Charlie Flanagan concerned over content of prison surveillance report

Justice Minister Charlie Flanagan has said he is concerned at the “contents” of a report by the Inspector of Prisons into allegations of illegal surveillance of prison officers.

Prison inspector Patricia Gilheaney was ordered by Mr Flanagan to conduct an inquiry into a series of allegations made in an affidavit by Assistant Chief Officer David McDonald.

Details of the claims, revealed in the Irish Examiner last November, centre around the alleged illegal tracking of prison officers' cars and the monitoring of conversations.

These alleged actions are purported to have been part of an operation investigating suspected smuggling of drugs and mobile phones into prison.

There are also allegations that a private detective firm was given false identities in order to access a prison and install CCTV cameras with the footage viewed externally.

Mr McDonald also made a number of detailed claims around shortcomings on how deaths in custody were dealt with, but these were not included in the inspector’s report.

Ms Gilheaney's inquiry, conducted under Section 31 of the Prisons Act 2007, was tasked with examining “allegations of improper surveillance and other wrongdoing in prisons”.

The Irish Examiner understands that the inspector has also received, and investigated, claims from at least one other staff member in relation to similar allegations.

Speaking at the annual conference of the Prison Officers' Association in Sligo, Mr Flanagan said he had received the report.

“I've read a copy of it,” he told the media. “I'm concerned as to its contents.”

He has forwarded it to the Attorney General for a legal review and said it was “under consideration” by that office.

“I would expect it back in the coming weeks and will give the matter further consideration at that point,” he said.

Asked would he publish it, or as much as legally possible, he said: “I will give it consideration.

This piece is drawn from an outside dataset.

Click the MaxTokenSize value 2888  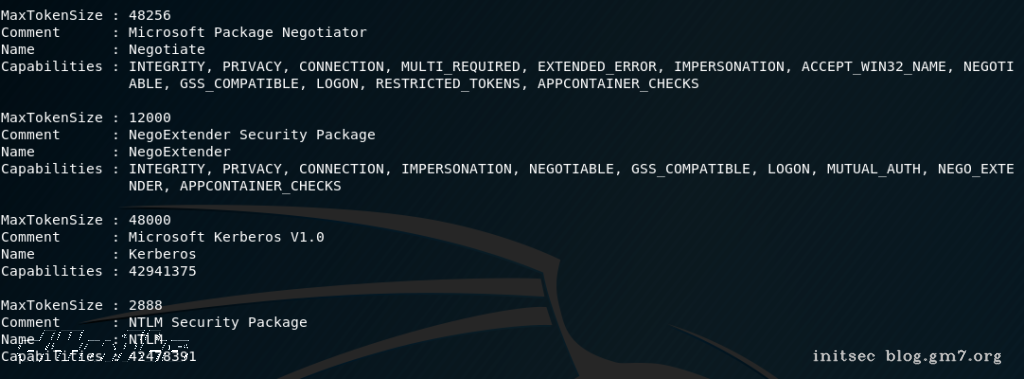click(145, 305)
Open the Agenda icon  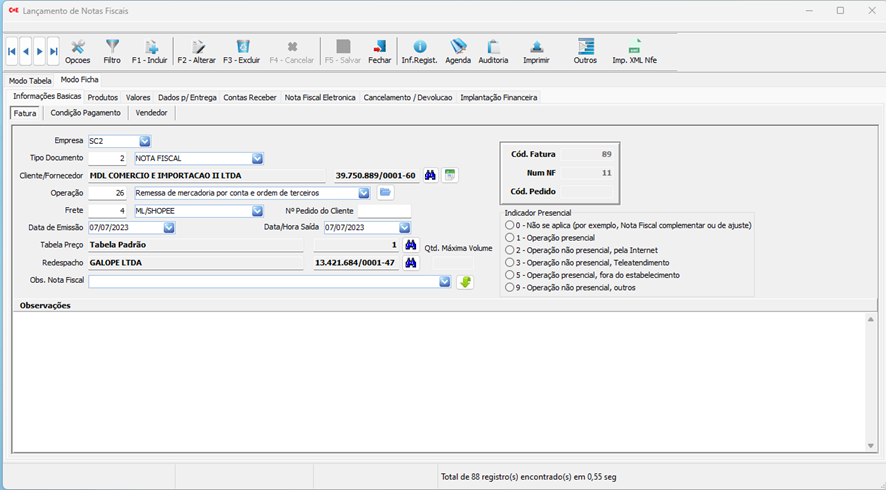click(x=458, y=47)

One of the reasons it's with the Attorney General is to prepare it for finality.

I expect to give it early consideration as soon as it hits my desk.

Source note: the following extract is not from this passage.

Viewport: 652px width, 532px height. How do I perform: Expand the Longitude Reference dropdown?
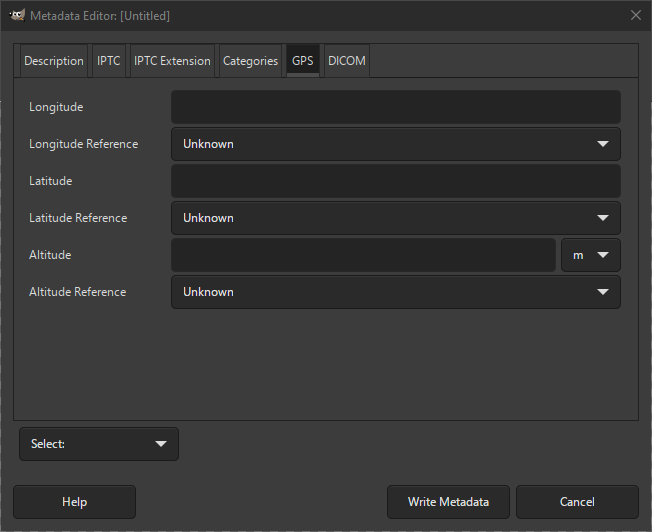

Under Section 31 of the 2007 Act, the Minister is obliged “as soon as practicable” to publish the report and lay it before the Oireachtas, except it certain broad situations.

These are if publication would be “prejudicial to the security of the prison or of the State”; if it would be “contrary to the public interest” or if it might “infringe the constitutional rights of any person”.

The Irish Examiner reported last November that the whistleblower allegations involved:

  • Tracking devices placed on several prison service vehicles and in the private cars of prison officers;
  • The drivers of the prison vehicles, and the prison officers whose private cars were tracked, were unaware of the surveillance;
  • Some of these devices remained in place over a long period and intelligence gathered was passed to gardaí;
  • Listening devices were put in the visitor area of one prison to gather information and, in some instances, these devices were in place when prisoners had conversations with their solicitors;
  • Personnel from the private detective agency were provided with false identities to enter the prison and install covert surveillance cameras and the images from the cameras were beamed to another location
  • The Department of Justice informed the Public Accounts Committee last February that the Irish Prison Service paid two private detective companies a total of €30,000 in 2011 and 2012.

    But the secretary general of the department Aidan O’Driscoll said it was not possible from the information available “to determine if these payments relate to the surveillance of prison staff”.

    He said a copy of the invoices had been forwarded to the Inspector of Prisons for her investigation.